The answer should be every line below, repeated exactly, with the images left out.
** Opening Records provided block **
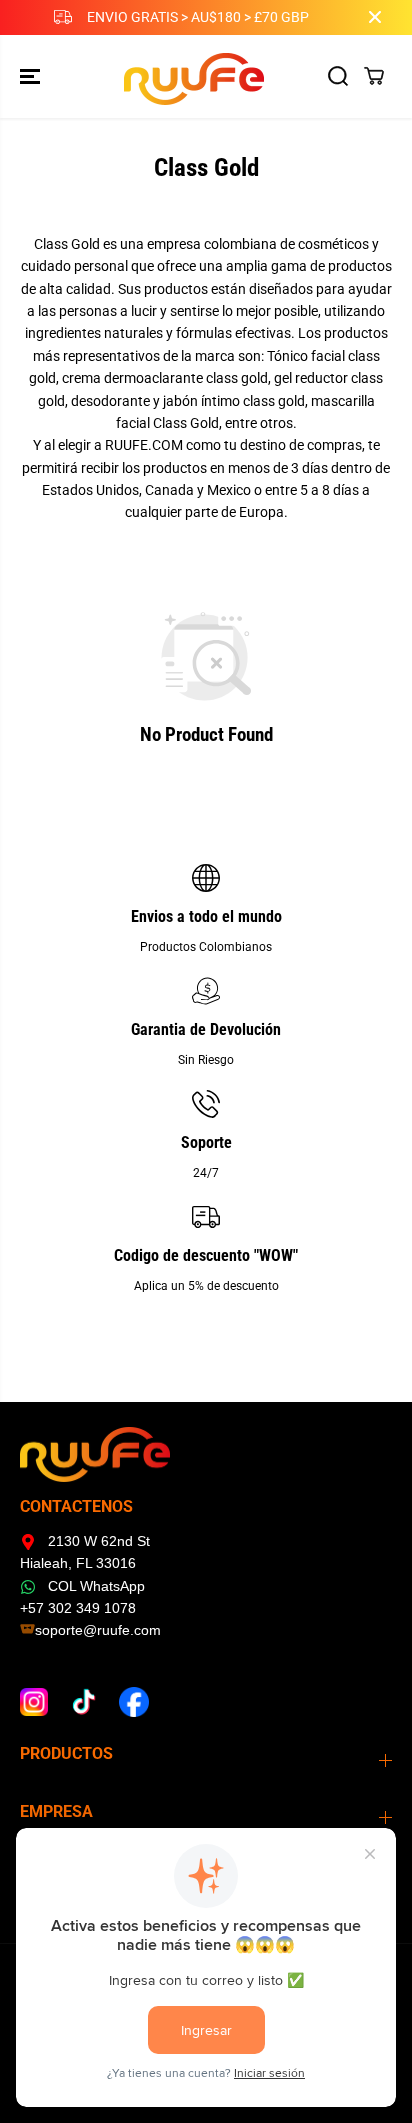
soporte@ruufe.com (98, 1630)
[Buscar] (338, 76)
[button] (32, 76)
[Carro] (374, 76)
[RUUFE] (201, 76)
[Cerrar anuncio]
** Closing Records provided block **
__Your solution__:
soporte@ruufe.com (98, 1630)
[Buscar] (338, 76)
[button] (32, 76)
[Carro] (374, 76)
[RUUFE] (201, 76)
[Cerrar anuncio]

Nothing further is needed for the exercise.